Please retype the records below exactly, from the first line through the line containing "You are a computer-use", and leave out any pictures.

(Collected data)
=== Section Start ===
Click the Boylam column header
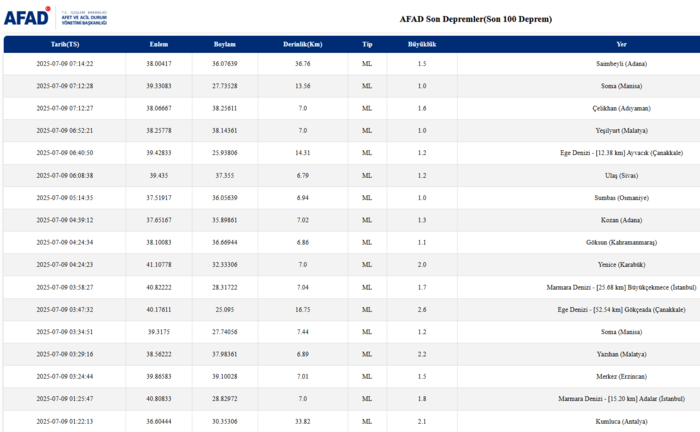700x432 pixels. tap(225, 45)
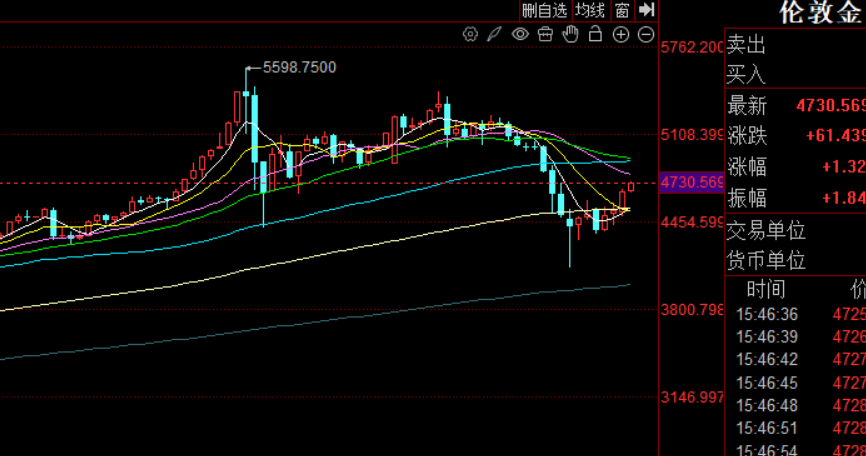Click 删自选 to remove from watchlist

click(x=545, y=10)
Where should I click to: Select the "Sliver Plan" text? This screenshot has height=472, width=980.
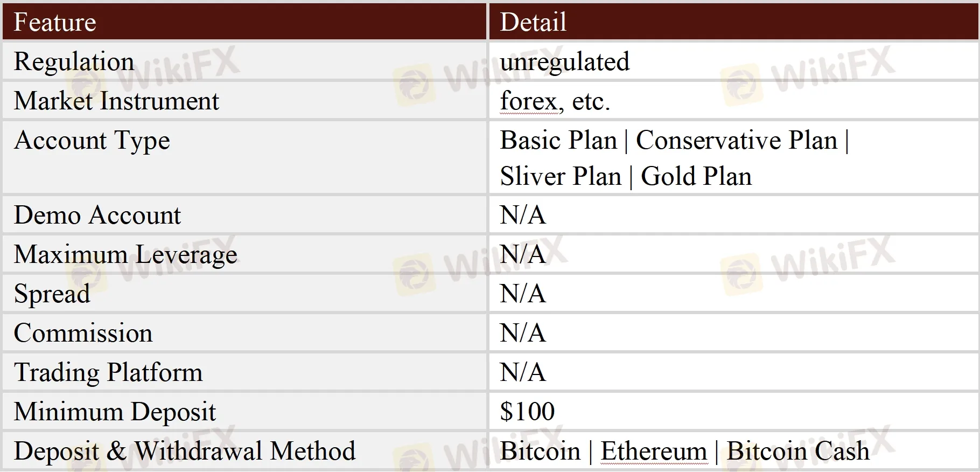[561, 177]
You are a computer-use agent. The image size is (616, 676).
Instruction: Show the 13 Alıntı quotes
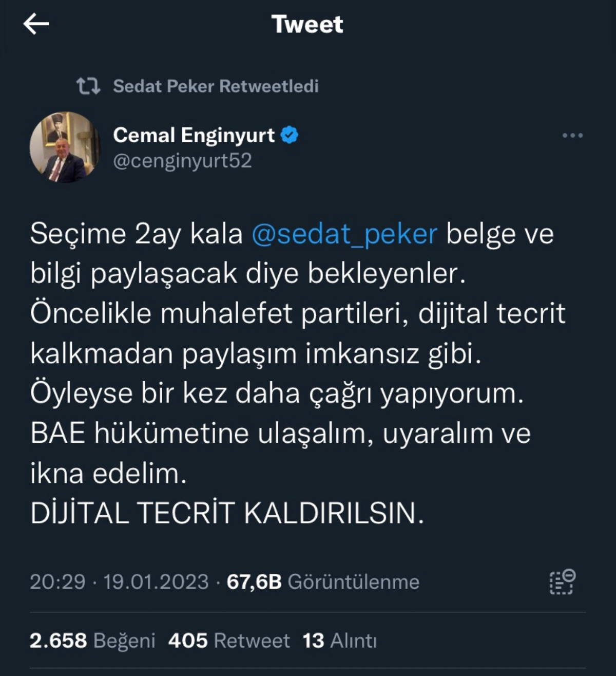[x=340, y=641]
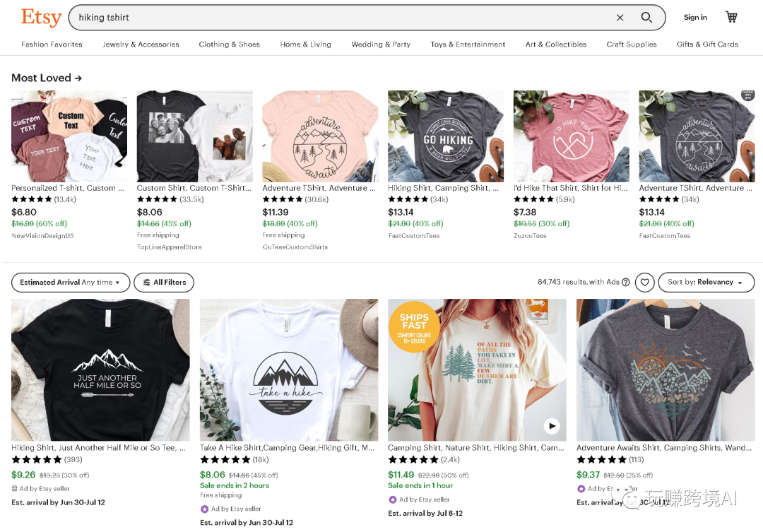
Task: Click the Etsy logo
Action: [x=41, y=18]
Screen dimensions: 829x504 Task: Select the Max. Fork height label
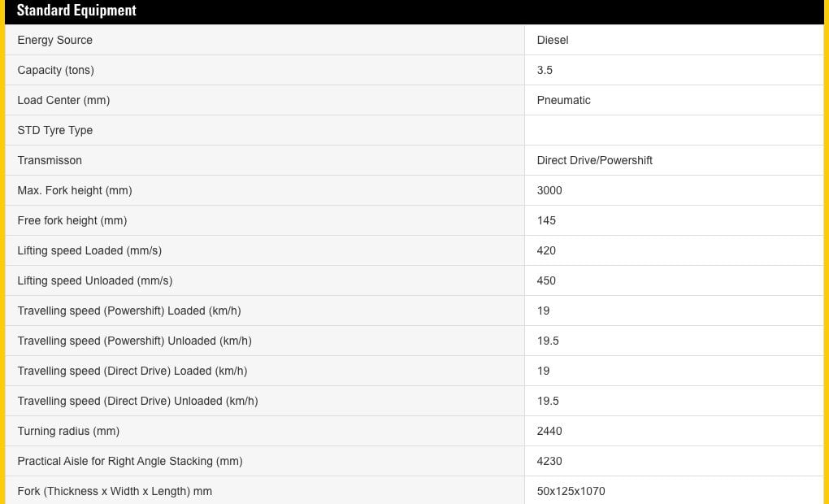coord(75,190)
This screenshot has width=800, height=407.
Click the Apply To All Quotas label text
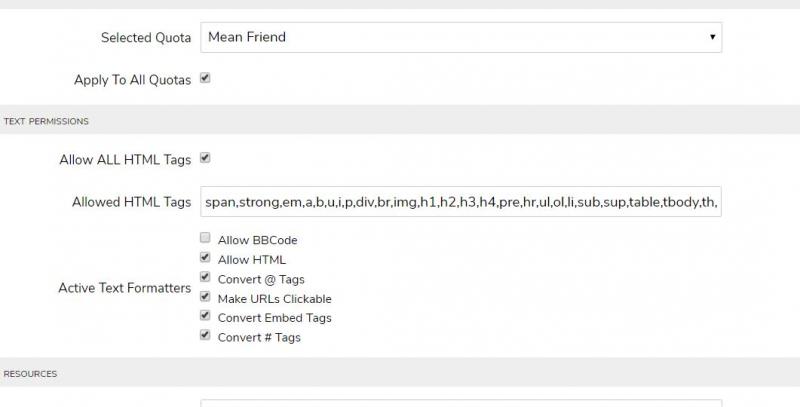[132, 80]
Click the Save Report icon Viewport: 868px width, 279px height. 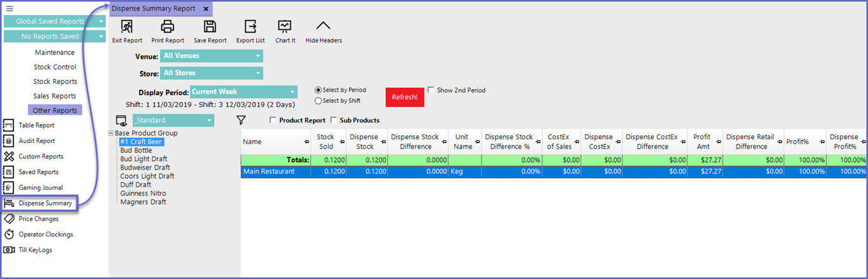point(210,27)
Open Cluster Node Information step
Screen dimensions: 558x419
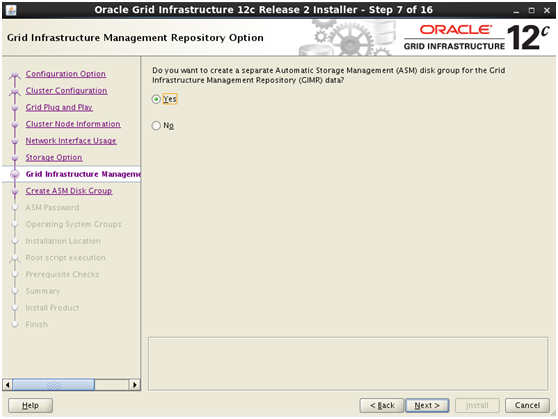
=== Section End ===
**PROBLEM SOLUTION:**
Click the Boylam column header
700x432 pixels. tap(225, 45)
Click 删自选 to remove from watchlist

click(x=545, y=10)
Where should I click to: Select the "Sliver Plan" text? This screenshot has height=472, width=980.
[561, 177]
You are a computer-use agent. The image size is (616, 676).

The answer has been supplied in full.